もちろん今与えられているものに満足し、感謝することはとても大切です。しかし!今この世において与えられている様々な恵みは、「終わりの復活の時に与えられる恵み」とは比べ物にならない、と聖書全体が教えていることを忘れてはならないと思います。今現在、感謝が満ちあふれている日々を送れていると感じていても、それは「将来与えられる恵みのほんの一部を、味見しているに過ぎない」のです。

19節でパウロは「キリストを信仰して、この世の歩みを平安のうちに歩めばそれだけでよいではないか。
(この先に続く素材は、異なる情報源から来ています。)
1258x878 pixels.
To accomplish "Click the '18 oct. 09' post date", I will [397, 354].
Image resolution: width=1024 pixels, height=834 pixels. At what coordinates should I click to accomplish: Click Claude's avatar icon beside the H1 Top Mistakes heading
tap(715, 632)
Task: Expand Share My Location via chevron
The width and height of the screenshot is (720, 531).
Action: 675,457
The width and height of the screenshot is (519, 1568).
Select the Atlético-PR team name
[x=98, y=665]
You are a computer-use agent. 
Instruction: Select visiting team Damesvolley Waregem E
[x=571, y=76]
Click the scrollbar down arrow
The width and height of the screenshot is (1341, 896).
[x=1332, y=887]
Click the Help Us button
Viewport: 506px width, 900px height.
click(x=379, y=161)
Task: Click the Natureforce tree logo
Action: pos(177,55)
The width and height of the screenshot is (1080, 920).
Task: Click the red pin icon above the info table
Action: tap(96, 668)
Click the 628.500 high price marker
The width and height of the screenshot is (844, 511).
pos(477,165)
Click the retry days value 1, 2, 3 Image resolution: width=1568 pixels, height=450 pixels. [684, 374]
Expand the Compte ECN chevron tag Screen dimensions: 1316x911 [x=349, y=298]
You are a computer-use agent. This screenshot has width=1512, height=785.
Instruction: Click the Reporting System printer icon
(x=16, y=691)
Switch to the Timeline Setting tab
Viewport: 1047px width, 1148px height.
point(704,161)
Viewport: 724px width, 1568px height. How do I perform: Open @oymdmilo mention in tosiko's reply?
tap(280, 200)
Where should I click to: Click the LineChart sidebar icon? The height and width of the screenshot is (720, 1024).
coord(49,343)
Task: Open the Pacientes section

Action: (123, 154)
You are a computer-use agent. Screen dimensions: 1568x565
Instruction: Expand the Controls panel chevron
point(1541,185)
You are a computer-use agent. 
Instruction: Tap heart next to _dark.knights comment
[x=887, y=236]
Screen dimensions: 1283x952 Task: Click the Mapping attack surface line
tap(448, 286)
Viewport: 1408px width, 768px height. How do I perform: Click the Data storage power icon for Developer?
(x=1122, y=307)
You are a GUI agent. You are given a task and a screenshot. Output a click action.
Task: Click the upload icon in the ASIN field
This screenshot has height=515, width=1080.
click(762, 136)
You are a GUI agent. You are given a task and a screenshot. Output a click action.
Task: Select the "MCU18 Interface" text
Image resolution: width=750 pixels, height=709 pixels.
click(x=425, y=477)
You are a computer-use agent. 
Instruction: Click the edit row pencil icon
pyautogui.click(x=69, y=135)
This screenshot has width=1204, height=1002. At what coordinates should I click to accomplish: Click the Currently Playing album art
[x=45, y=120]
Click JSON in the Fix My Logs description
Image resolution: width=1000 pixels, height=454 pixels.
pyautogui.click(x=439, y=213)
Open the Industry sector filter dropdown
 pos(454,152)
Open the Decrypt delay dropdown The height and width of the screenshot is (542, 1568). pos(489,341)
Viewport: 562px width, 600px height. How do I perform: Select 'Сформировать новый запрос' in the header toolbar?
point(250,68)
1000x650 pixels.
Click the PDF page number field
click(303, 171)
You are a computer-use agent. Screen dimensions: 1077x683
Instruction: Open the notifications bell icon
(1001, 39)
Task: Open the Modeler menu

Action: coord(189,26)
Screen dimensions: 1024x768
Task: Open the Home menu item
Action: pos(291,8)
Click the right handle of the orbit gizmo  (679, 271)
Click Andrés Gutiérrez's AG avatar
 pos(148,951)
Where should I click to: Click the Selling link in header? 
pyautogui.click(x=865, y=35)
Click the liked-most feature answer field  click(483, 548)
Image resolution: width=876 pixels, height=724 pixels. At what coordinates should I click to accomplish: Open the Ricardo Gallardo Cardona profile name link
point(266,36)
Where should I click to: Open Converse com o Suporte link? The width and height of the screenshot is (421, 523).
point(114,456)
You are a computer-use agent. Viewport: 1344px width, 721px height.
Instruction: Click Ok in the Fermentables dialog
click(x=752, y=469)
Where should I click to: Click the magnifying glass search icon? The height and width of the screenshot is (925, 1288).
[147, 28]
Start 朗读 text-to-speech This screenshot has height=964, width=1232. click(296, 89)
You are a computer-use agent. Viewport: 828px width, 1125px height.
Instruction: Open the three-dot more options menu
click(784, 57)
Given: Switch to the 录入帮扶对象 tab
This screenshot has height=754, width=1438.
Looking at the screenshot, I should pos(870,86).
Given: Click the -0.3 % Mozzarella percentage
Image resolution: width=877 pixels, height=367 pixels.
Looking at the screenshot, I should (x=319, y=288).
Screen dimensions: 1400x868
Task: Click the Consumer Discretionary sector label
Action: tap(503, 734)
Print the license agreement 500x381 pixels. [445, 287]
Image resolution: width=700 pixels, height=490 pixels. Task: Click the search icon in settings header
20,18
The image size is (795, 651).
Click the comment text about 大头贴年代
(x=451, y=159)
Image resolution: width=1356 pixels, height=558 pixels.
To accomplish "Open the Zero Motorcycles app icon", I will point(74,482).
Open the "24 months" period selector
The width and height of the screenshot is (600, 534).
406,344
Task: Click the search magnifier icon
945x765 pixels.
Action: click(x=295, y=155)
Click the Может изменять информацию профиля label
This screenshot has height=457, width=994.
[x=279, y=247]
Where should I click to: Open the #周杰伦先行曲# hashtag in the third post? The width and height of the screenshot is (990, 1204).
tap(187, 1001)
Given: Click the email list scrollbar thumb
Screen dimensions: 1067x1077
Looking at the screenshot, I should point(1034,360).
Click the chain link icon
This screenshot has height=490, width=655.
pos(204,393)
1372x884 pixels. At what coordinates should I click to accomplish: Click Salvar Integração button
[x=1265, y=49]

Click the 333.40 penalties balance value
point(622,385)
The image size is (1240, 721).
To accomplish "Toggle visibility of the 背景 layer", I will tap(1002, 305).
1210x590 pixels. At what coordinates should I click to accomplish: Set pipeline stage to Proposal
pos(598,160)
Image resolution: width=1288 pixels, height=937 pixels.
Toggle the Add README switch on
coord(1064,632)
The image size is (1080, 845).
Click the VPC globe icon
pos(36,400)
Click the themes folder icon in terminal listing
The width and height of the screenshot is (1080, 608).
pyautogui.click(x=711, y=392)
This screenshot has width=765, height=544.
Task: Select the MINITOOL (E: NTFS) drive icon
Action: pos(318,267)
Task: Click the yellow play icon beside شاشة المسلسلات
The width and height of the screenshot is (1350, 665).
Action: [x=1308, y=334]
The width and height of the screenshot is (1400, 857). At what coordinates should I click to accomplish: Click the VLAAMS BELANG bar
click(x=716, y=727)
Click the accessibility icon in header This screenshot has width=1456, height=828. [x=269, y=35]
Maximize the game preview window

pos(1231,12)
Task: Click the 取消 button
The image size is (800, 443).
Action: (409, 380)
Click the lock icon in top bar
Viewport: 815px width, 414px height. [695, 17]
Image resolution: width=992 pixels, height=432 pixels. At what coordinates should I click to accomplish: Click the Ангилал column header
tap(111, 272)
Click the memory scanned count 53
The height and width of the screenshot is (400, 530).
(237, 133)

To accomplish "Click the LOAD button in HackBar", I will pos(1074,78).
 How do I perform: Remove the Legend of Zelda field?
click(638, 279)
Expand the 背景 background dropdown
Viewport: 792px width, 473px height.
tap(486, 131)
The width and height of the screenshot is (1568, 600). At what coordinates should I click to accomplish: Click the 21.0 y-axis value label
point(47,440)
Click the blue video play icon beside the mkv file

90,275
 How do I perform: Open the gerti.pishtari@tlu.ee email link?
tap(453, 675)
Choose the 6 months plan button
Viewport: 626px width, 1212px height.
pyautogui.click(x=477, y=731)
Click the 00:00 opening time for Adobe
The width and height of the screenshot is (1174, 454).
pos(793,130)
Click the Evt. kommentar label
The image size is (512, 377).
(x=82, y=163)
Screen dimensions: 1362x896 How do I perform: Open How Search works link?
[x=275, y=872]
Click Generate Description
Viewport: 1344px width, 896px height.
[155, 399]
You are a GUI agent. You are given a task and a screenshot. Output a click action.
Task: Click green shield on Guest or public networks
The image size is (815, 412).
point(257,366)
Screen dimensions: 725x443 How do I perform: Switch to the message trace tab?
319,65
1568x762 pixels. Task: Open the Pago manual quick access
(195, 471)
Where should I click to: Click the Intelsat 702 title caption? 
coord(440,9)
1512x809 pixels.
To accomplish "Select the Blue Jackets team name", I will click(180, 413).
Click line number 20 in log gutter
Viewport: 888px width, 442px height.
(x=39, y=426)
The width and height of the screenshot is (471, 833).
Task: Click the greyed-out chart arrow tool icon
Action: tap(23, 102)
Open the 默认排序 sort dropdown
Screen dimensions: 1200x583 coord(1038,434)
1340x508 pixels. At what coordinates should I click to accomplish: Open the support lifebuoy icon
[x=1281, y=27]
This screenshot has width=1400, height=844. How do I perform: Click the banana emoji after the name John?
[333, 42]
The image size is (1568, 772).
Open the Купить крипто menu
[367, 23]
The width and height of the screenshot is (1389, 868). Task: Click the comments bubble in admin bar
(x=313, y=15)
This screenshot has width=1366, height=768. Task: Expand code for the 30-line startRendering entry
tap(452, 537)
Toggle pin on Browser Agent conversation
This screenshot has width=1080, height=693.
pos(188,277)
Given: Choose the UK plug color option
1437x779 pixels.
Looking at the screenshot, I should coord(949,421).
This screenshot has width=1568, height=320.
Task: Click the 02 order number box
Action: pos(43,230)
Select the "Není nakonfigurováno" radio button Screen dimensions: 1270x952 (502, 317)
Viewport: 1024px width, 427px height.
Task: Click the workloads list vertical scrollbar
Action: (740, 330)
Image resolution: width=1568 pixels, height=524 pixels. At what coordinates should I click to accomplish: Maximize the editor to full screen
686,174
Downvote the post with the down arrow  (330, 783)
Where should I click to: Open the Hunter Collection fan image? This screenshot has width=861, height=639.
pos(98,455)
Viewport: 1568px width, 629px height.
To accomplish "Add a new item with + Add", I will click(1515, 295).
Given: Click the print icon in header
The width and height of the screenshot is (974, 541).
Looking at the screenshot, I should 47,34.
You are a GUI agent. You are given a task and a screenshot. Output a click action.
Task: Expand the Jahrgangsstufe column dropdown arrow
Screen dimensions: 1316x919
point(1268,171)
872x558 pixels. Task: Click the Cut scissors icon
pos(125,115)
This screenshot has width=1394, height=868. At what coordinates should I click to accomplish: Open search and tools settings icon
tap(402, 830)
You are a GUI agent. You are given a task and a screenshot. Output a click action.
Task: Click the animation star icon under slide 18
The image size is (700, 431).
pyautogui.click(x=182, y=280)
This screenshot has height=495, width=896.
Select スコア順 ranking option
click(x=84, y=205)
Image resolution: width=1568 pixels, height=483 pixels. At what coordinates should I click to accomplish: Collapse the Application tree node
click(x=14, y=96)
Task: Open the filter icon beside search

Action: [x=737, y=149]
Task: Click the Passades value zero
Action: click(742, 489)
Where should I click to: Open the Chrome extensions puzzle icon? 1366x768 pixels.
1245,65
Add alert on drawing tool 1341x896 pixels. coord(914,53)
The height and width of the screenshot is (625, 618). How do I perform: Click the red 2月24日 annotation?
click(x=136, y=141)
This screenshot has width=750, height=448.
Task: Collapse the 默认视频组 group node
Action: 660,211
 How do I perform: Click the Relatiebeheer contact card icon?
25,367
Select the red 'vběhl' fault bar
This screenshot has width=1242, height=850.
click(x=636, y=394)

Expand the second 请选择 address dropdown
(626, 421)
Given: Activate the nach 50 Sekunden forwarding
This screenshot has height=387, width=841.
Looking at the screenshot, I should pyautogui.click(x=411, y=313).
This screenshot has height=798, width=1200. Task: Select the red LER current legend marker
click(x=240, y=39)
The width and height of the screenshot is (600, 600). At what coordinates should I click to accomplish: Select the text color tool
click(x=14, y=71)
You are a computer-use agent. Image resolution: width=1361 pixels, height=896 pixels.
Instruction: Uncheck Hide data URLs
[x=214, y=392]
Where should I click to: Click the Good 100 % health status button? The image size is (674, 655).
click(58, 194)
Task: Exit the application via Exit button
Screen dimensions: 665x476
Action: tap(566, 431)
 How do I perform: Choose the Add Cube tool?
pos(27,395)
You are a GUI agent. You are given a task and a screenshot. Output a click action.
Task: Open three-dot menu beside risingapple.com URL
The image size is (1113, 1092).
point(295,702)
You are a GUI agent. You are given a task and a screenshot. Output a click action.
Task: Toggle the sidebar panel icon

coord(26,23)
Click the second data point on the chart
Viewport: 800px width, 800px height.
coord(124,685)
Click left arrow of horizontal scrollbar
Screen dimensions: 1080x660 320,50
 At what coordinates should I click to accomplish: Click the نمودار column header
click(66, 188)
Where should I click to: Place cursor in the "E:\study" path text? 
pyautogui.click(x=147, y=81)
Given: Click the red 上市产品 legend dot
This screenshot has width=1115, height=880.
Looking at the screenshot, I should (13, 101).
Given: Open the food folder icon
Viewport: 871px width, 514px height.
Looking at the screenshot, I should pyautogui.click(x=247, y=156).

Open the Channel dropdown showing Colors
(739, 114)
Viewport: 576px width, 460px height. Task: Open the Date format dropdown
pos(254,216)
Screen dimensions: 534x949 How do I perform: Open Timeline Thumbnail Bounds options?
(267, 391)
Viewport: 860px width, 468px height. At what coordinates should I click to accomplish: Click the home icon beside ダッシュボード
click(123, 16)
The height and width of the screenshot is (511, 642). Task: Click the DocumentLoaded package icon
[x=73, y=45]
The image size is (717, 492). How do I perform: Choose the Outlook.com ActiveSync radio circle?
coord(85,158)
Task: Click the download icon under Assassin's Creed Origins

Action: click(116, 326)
死んだ後の復活とか永遠の命などということはどうでもよい」というような生き方が、全ての人の中で最も惨めな生き方だと声を大にして言っているのです。

キリストを信仰してて生きているとしても、そこで見つめているのが「この世の生活」のみで「復活や永遠の命に望みを置いていない」のだとしたら、それは本当の惨めだ!絶対にやめてほしい生き方だ!と強く教えているのです。

キリストを信仰することによって「この世の人生をどれだけ豊かに、有意義に立派なものにすることができるか」は大切なことではありません。神が私たちを救うためにこの世に送って下さった御子イエス・キリスト。このお方を信仰するとは、十字架と復活の恵みに自分も与り、罪を赦し、復活の希望を与えて下さったことを信じることなのです。いまはこの世にあって苦しみ悩みがあります。自分のからだが「罪のない、きよい完全な体となってよみがえること」も完全には捉えることができません。しかし、将来の復活の希望を抱きつつ、毎日を歩んでまいりましょう。 (祈り・黙想)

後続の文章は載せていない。